• Document extract:

━━━

# Some problem with function, operator, and optimization.

Actually, this problem come from a programming language challenge.

The objective is: to create a one-to-one function, $f$, that mapped A into B with
A = {0, 1, 2, 3, 4, 5, 6}, and
B = {1, 5, 10, 50, 100, 500, 1000}
and the definition of the function is limited to these operator.


╔═══════════╦════════════════════════════════════╗
║ Operators ║              Function              ║
╠═══════════╬════════════════════════════════════╣
║ []        ║ Bit reference                      ║
║ **        ║ Exponentiation                     ║
║ *, /, %   ║ Multiplication, division, modulus. ║
║ +, -      ║ Addition, subtraction.             ║
║ <<, >>    ║ Left-shift, right-shift.           ║
║ &         ║ Bitwise AND.                       ║
║ |, ^      ║ Bitwise OR, Bitwise XOR.           ║
╚═══════════╩════════════════════════════════════╝


Operators in descdending order of precedence

Here I want to use as little as possible operator in the function definition.

My solution is:

f(x) = (5 << 85[x]) * 10**((x - 1) / 2)


and f that I get is: {(0, 1), (1, 5), (2, 10), (3, 50), (4, 100), (5, 500), (6, 1000)}

Note:
85[x] means the (x+1)-th digit of the binary representation of 85 ($1010101_2$) that is 85[0] = 1, 85[1] = 0, 85[2] = 1, etc. / is an integer division, so 5/2 = 2.

1. My question is, is there a better way to define f, such that the operator that used in the function is as little as possible?
2. Is there a mathematic concept that related to this operator optimization problem that can I use to model/solve it?
-
Is it assumed that all data types are integers, and that division is integer division, so that 11 / 4 = 2? –  Patrick87 Jan 27 '12 at 16:54
Yes, / is integer division. –  Mas Adit Jan 27 '12 at 16:59

━━━

• Data lines:
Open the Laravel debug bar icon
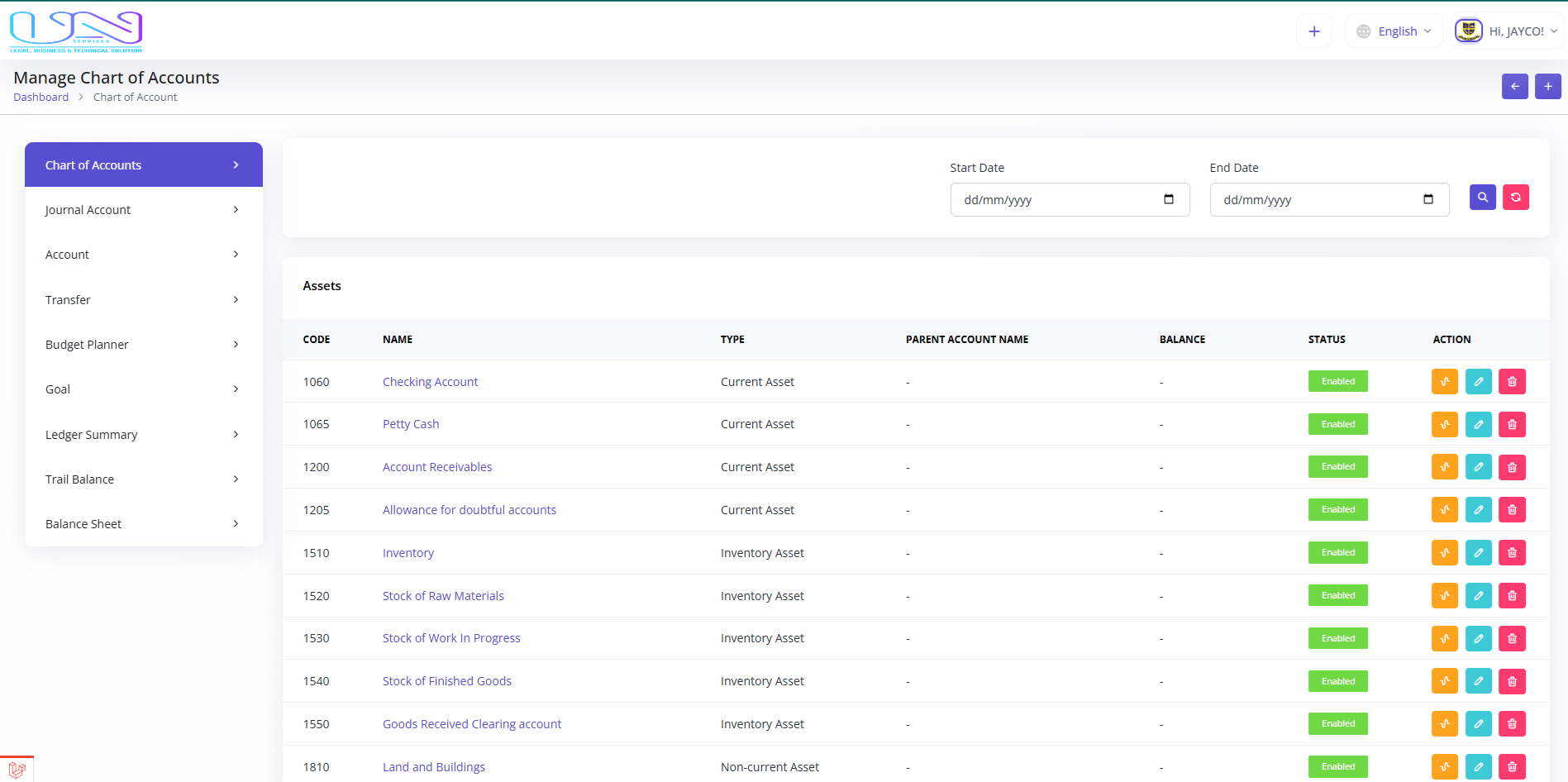This screenshot has height=782, width=1568. tap(17, 770)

━━━

• Problems:
**a.** Please list every value in set B from the thread on operator optimization.
**b.** In the thread on operator optimization, what kind of division does the / operator perform?

• Results of the tasks:
**a.** 1, 5, 10, 50, 100, 500, 1000

**b.** Integer division, so 5/2 = 2.